Just acquired by the North Carolina Museum of Natural Sciences, the Dueling Dinosaurs are a Cretaceous cold case 67 million years in the making. Rapidly buried together in a single event, the specimen includes the best-preserved skeletons of Triceratops and T. rex unearthed to date — including the only 100% complete skeleton of T. rex yet discovered — preserved together in a potential predator-prey encounter. We have not yet studied or prepared the dinosaur carcasses and they remain entombed within sediment from the Montana hillside where they were discovered. Because of these rare burial conditions, each bone in the Dueling Dinosaurs two skeletons is in its natural position and we expect to have access to biological data that is typically lost in the preservation processes. Entombing sediment preserves extraordinary features such as body outlines, skin impressions and other soft tissues, as well as injuries and potential evidence of interaction, such as tyrannosaur teeth embedded in the Triceratops body.

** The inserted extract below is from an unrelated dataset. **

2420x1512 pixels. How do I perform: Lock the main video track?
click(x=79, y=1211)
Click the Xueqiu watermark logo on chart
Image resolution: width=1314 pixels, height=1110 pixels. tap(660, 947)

In conjunction with the fossil acquisition, we have been designing a globally unique, behind-the-scenes visitor experience at the North Carolina Museum of Natural Sciences in downtown Raleigh. The renovation will be located on the ground floor of the innovative Nature Research Center and will include high-tech exhibit spaces, an area where you can explore the tools and techniques we're using to study the specimen, and an new, exemplary science laboratory dubbed the “DinoLab,” where we will research the specimens in view of Museum guests. You will have a unique opportunity to enter the DinoLab and talk directly to us. This state-of-the-art facility will also feature video feeds and research updates so you can follow along live as we work to reveal and share our Dueling Dinosaurs discoveries.